In: Economics
2. John Maynard Keynes – Answer the following questions: a) Describe what he did and what he is known as. b) Indicate his major paper that began the Keynesian Theory of Economics. Please make sure you indicate the right paper the last semester the groups listed the wrong papers. He is by far the most significant pioneer of economics. I would make sure you cover his life and what he did that shaped economics. Also please let me know if this is followed now by most economist and by our government.
Keynesian economics is based on the book " The General Theory of
Employment, Interest and Money" written by John M Keynes published
in 1936.
The book was written in the backdrop of great depression the first
global economic crisis of the industrial society.
The great depression saw widespread unemployment in the western
world which raised some serious questions about the classical
macroeconomics.
Classical macroeconomics relied on the unfettered market mechanism to resolve the problem of unemployment. Any involuntary unemployment according to the classics is a short run phenomenon in nature and any policy to correct the situation would lead to worse economic outcome. The large scale unemployment of 1930s could not be ignored by calling it a short run phenomenon. Keynes wrote, “In the long run we are all dead".
Keynes explained unemployment as a systematic problem and
prescribed policies to get away with it.
Keynes' fundamental contribution was his systematic focus on demand
side of a macroeconomics which was ignored by all the major
economists that preceded him.
The biggest contribution of Keynes was to analyze the role of aggregate demand in national income determination. Once demand is shown to play a role in aggregate income determination, use of fiscal or monetary policies to cure recession logically follows.

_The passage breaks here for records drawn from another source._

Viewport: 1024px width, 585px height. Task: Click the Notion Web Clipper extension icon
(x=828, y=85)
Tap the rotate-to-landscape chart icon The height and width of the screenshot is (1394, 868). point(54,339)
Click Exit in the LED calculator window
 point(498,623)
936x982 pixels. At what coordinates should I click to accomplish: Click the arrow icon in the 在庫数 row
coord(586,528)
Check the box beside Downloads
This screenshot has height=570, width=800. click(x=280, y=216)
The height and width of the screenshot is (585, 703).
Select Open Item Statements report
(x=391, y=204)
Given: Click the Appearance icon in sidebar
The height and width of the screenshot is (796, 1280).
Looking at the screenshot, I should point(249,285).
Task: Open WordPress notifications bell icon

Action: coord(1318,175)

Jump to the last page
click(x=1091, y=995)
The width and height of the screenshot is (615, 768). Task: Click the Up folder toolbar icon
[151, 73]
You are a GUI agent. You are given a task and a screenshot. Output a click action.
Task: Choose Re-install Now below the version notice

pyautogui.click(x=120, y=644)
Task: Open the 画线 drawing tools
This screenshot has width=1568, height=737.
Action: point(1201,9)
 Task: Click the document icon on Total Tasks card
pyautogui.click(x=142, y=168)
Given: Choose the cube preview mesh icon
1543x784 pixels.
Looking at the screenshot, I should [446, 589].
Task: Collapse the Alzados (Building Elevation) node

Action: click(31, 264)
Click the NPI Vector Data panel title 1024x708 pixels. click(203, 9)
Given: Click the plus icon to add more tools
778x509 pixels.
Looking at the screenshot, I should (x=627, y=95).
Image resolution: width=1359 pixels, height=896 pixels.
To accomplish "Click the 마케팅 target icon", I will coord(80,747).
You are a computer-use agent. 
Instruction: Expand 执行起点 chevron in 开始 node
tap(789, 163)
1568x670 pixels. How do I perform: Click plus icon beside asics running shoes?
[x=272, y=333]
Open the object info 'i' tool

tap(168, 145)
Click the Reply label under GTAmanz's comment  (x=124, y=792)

Keynes maintained that rate of interest may have a floor below which it may not drop leaving the credit market in excess supply condition . Keynes wrote that investment depends on the “animal spirit of man" and therefore there is no a priori reason that aggregate demand, of which investment constitutes a major part, is always equal to the aggregate supply.
IS-LM model was the flagship of Keynesian macroeconomics ruled the macroeconomics for 30 years after the second world war for a long time. The consensus view consisting of IS-LM model and Philips curve predicted negative relationship between inflation and unemployment. This view was seriously challenged in the 1970s on both empirical and theoretical grounds.
His main criticism was that the cut in wage may decrease cost
for firm but it will also decrease
income of workers which will lead to less aggregate demand leading
to lower price. The problem of marginal productivity theory as a
theory of general employment is that it does not take up the issue
of aggregate demand and its relation of wage cut.